▸ Material provided:

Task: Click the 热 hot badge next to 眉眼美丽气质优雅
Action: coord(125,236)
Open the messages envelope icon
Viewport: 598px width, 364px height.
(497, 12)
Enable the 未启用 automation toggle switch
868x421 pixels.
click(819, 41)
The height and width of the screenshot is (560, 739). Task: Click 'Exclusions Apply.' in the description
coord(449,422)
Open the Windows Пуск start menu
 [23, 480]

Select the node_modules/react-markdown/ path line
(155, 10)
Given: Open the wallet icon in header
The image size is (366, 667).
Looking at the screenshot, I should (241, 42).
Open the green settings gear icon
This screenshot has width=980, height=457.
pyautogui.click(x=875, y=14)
* * *
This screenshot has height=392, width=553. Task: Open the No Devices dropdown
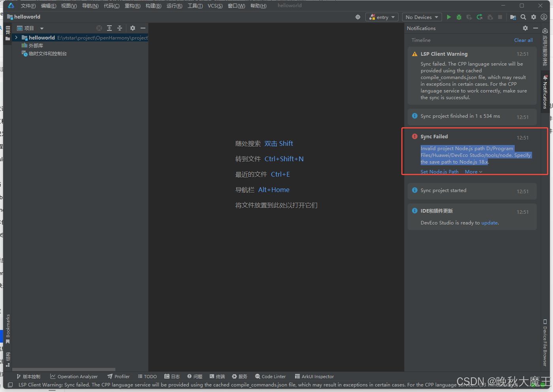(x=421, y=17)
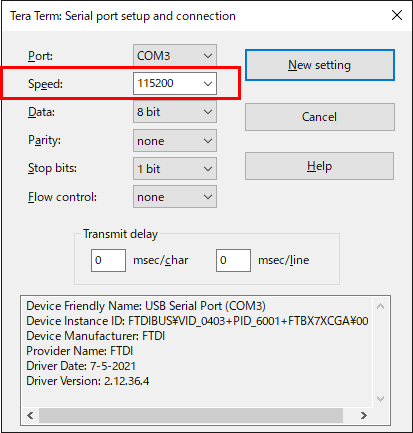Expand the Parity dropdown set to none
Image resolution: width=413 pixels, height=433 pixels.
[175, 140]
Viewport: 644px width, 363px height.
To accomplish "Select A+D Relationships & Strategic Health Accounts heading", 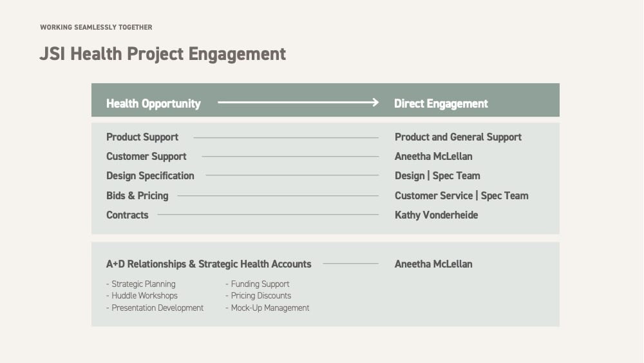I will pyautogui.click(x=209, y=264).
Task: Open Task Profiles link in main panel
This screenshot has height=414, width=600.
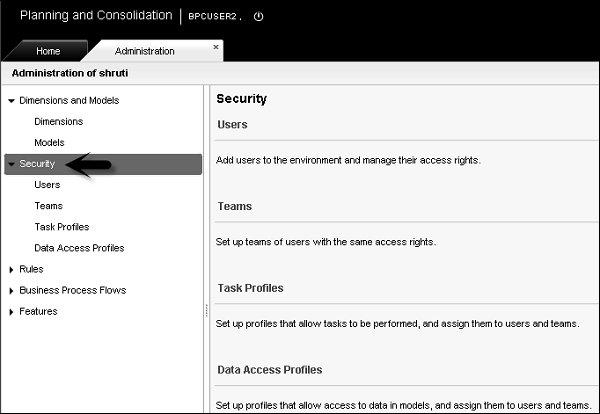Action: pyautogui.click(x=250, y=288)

▸ Work to be completed:
Reproduce, exactly as they stand in the data above, the lines from the one that holds "868x421 pixels." to the one that holds "Given: Open the wallet icon in header", inclusive.

▸ Exercise result:
868x421 pixels.
click(819, 41)
The height and width of the screenshot is (560, 739). Task: Click 'Exclusions Apply.' in the description
coord(449,422)
Open the Windows Пуск start menu
 [23, 480]

Select the node_modules/react-markdown/ path line
(155, 10)
Given: Open the wallet icon in header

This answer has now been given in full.